Start of Source material
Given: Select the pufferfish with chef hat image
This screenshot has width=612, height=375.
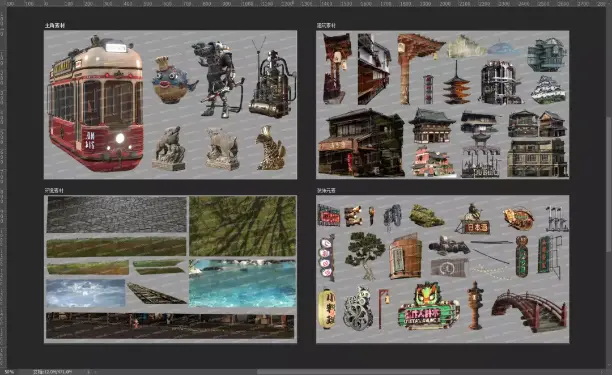Looking at the screenshot, I should coord(173,80).
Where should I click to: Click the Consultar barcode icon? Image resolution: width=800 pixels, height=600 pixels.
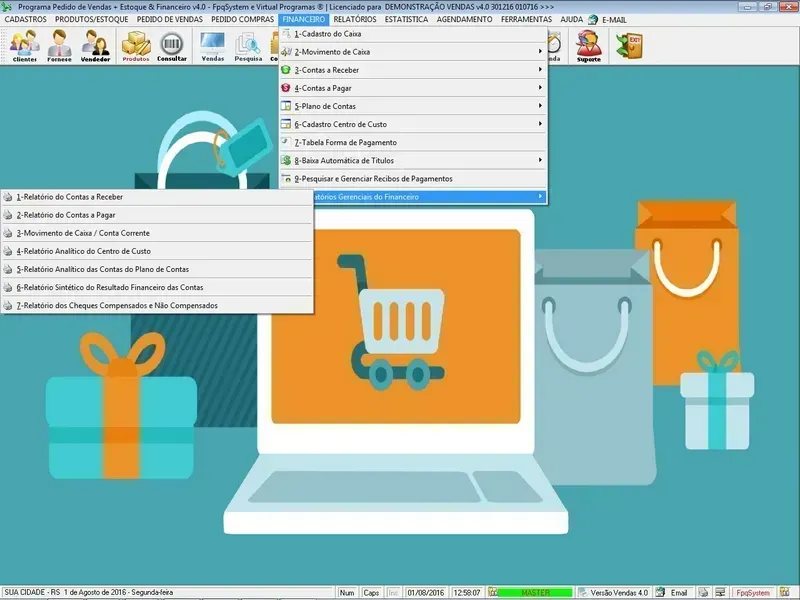click(172, 46)
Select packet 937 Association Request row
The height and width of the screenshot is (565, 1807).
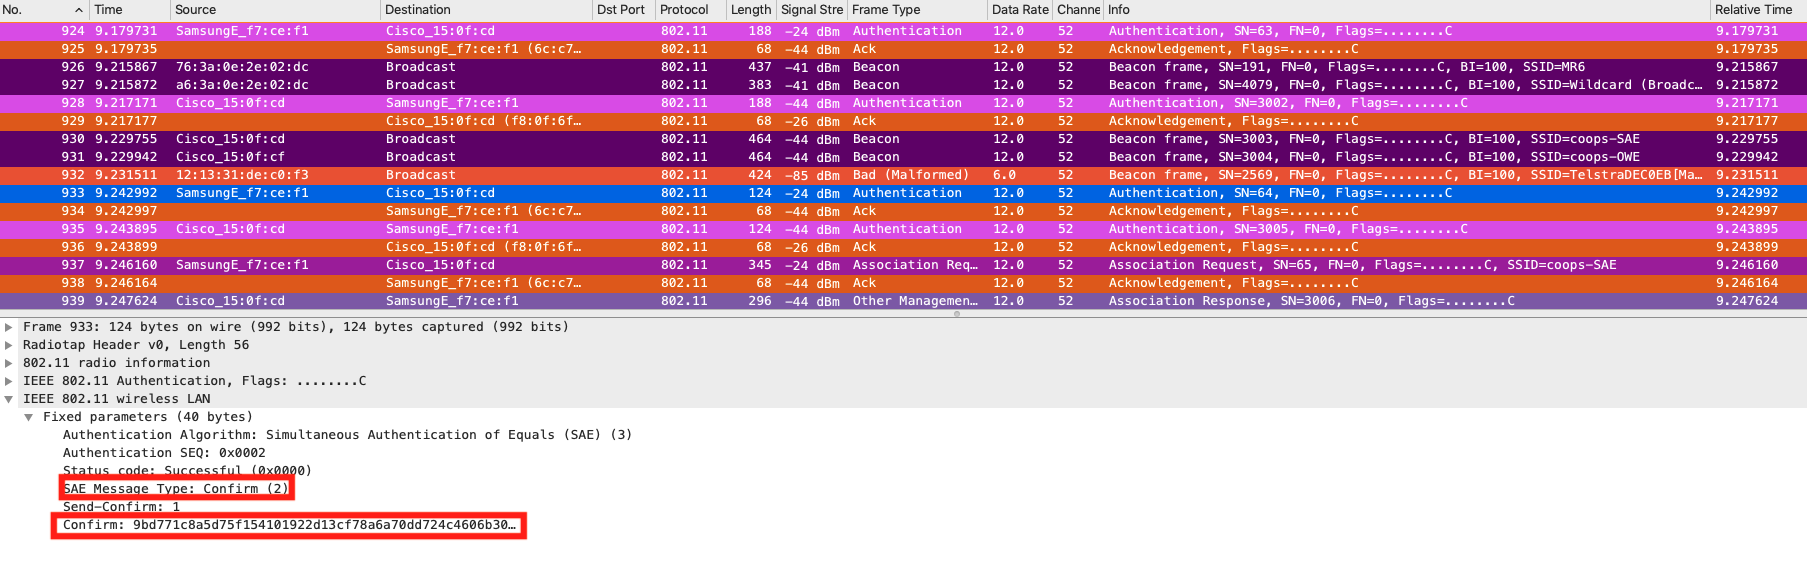tap(900, 265)
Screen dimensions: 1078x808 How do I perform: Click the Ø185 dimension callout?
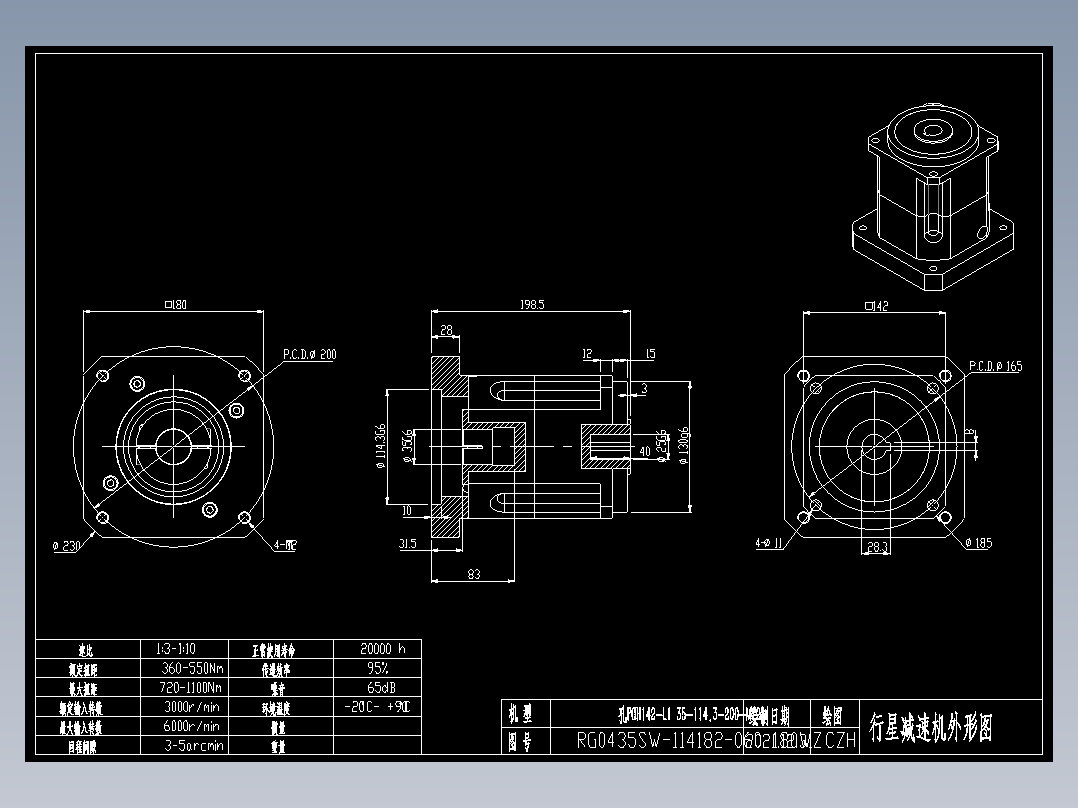pos(977,541)
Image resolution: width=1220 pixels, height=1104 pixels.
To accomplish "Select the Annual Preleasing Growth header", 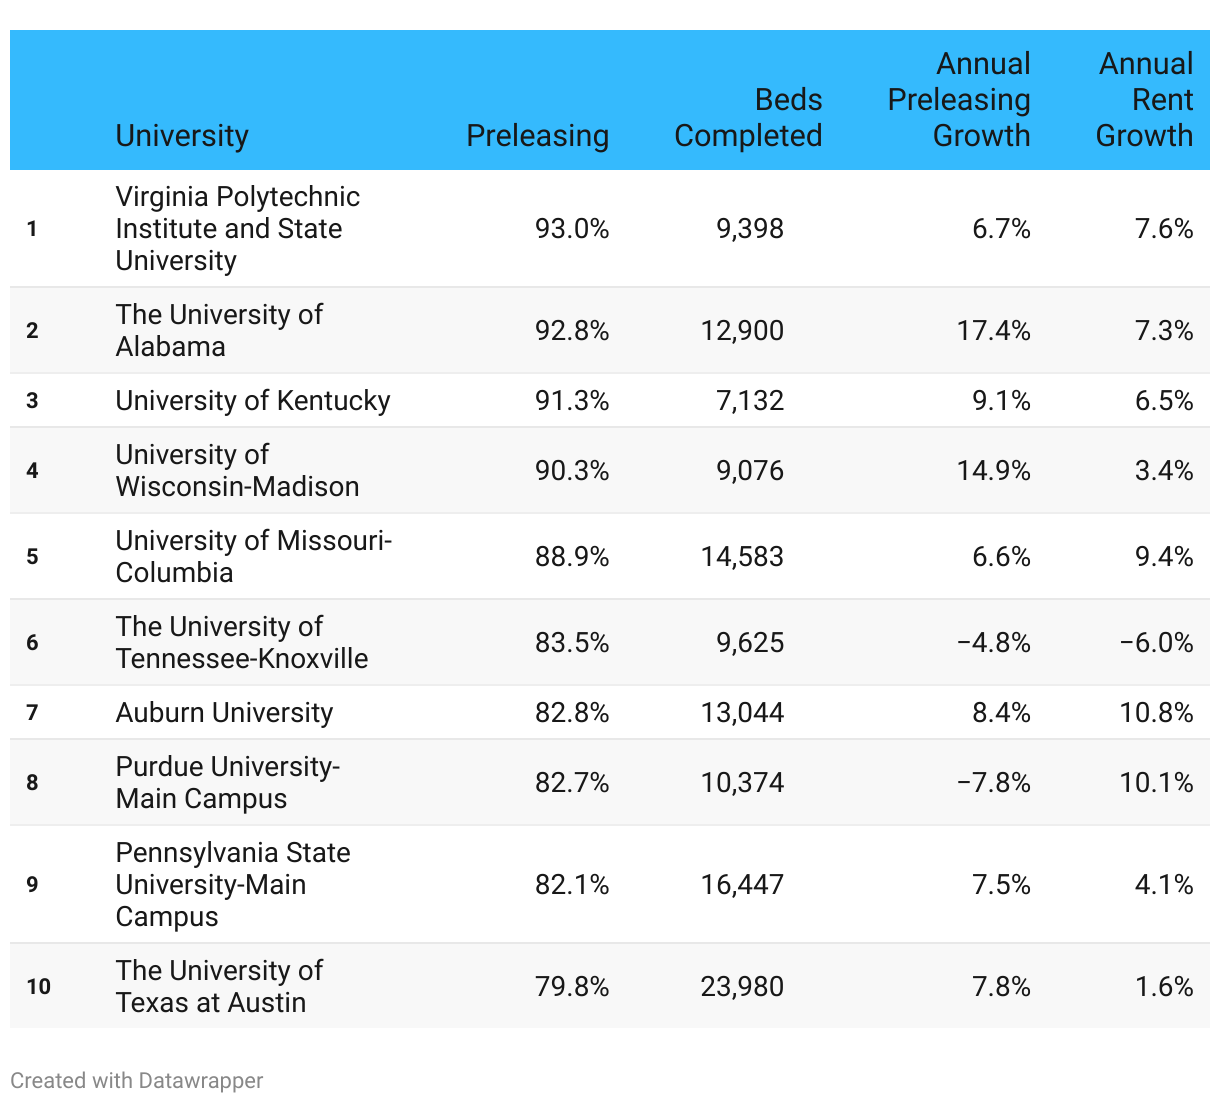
End of Source material
Exercise - The records above must all be output exactly. Omit the images.

Response -
Given: Select the pufferfish with chef hat image
This screenshot has width=612, height=375.
Looking at the screenshot, I should coord(173,80).
Where should I click to: Click the Consultar barcode icon? Image resolution: width=800 pixels, height=600 pixels.
click(172, 46)
Select packet 937 Association Request row
The height and width of the screenshot is (565, 1807).
tap(900, 265)
Screen dimensions: 1078x808 How do I perform: Click the Ø185 dimension callout?
pos(977,541)
Image resolution: width=1220 pixels, height=1104 pixels.
To accomplish "Select the Annual Preleasing Growth header", 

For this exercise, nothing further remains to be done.